Which is better, TVM or tensorrt?

zoufangyu1987 · May 20, 2020, 3:24am

Which is better, TVM or tensorrt? Now someone is pushing tensorrt. What are the advantages of TVM over tensorrt?

tvm 和tensorRT到底哪个好？现在有人在推tensorRT，TVM相比tensorRT有什么优点？

xiaocenxiaocen · May 20, 2020, 1:45pm

of course, tensorrt is better.
the performance of the operator implemented by tensorrt is faster than tvm.
and tensorrt supports new gpu architecture better. Nvidia will carefully tune performance on the new architecture, and they know detail information about the low level hardware.

kevinthesun · May 20, 2020, 6:52pm

It might be better to do benchmarking for both options, especially for your model. Too many factors can affect the end to end performance.

tqchen · May 20, 2020, 9:06pm

The main advantage of TVM though it is that offers flexibility in automatic performance optimization via AutoTVM, especially for emerging workloads. For example, as tvm gains support for 3d models all of its backend, including the nvidia one would take benefit from that. See some examples here https://tvm.apache.org/2019/04/29/opt-cuda-quantized

qiang · May 21, 2020, 5:03am

tvm is far more general. and more, you know, 安可.
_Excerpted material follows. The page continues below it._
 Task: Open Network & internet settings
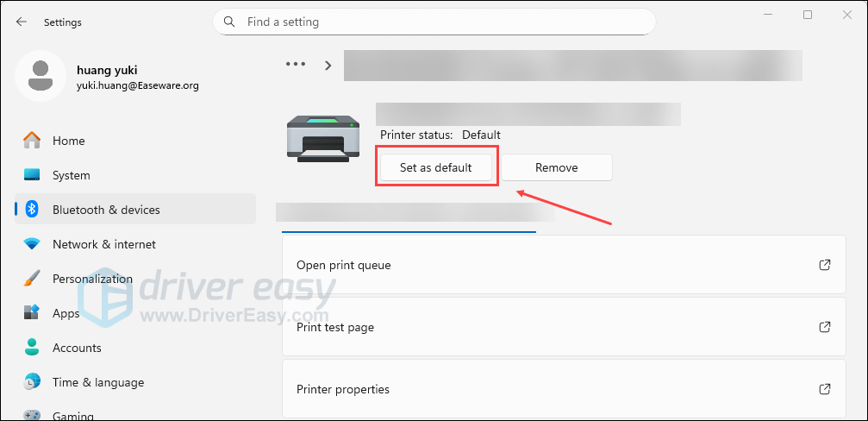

jackwish · June 2, 2020, 6:02am

TensorRT and TVM has many similar features. TensorRT do have automatic performance opptimization, and it’s very easy to use.

Though things may envolve, I think the major difference is that, TensorRT is dedicated for Nvidia platforms. If you are using Nvidia GPU/DLA, TensorRT is production ready mostly. Otherwise, try TVM or other software system.

There is no better I think, unless the better is defined specificly.

zoufangyu1987 · June 2, 2020, 6:34am

TensorRT == Nvidia GPU

TVM == All hardware platform

kakabubu · June 8, 2020, 9:25am

I am happy to see that some 3d ops have been added to relay. But I did not find conv3d_transpose, which is often used for volumetric semantic segmentation. Hope this problem can be fixed soon.

cszu · November 8, 2020, 9:03am

Where can we get further information? For example, the comparison between TVM0.7 (or subsequent versions) and TensorRT7. We need to determine whether the subsequent GPU-based performance optimization work is mainly based on TVM, or mainly based on TensorRT, or a combination of both. Part of our current work is based on TensorRT and is considering switching to TVM, so this information is urgently needed. Thank you very much!

mbaret · November 8, 2020, 5:19pm

You may be interested in the TensorRT TVM integration, introduced recently in this PR https://github.com/apache/incubator-tvm/pull/6395. @trevor-m will be able to give more details on the capabilities, but generally speaking it allows for parts of a graph to be run using TensorRT hopefully allowing for the best of both worlds.

junrushao · November 9, 2020, 12:47am

I agree with @mbaret. TVM now provides a nice frontend to TensorRT - subgraphs that are supported by TensorRT will be executed by TensorRT, and unsupported parts are optimized with TVM. It provides even more competitive performance gain than either one alone.

cszu · November 9, 2020, 1:52pm

@mbaret @junrushao Thank you! I have read pull 6395 and the article " Relay TensorRT Integration" in docs https://tvm.apache.org/docs/deploy/tensorrt.html. I agree with you.TVM will be powerful with TensorRT.But I need more information to prove the value of TVM to leaders. I want to promote the application of TVM in the R&D center. I think I need to do some experiments by myself.

FrozenGene · November 9, 2020, 3:20pm

The latest performance compared with tensorrt could be found in the paper of auto scheduler: https://www.usenix.org/conference/osdi20/presentation/zheng

Of course you could start to reproduce it when
https://github.com/apache/incubator-tvm/pull/6877 and https://github.com/apache/incubator-tvm/pull/6882 are merged.

cszu · November 10, 2020, 2:41pm

Thank you very much! It’s very useful for me! From the paper I can inference TVM0.6 is comparable with TRT6, and TVM0.7(or 0.8?) is faster than TRT6. I’ll do some experiments to get a deeper comparison.

FrozenGene · November 10, 2020, 3:17pm

When those two prs is merged in, you should reproduce the performance, not official tvm version(0.6, 0.7 or something) currently. Of course, these two prs will be merged in the TVM 0.8(current dev version).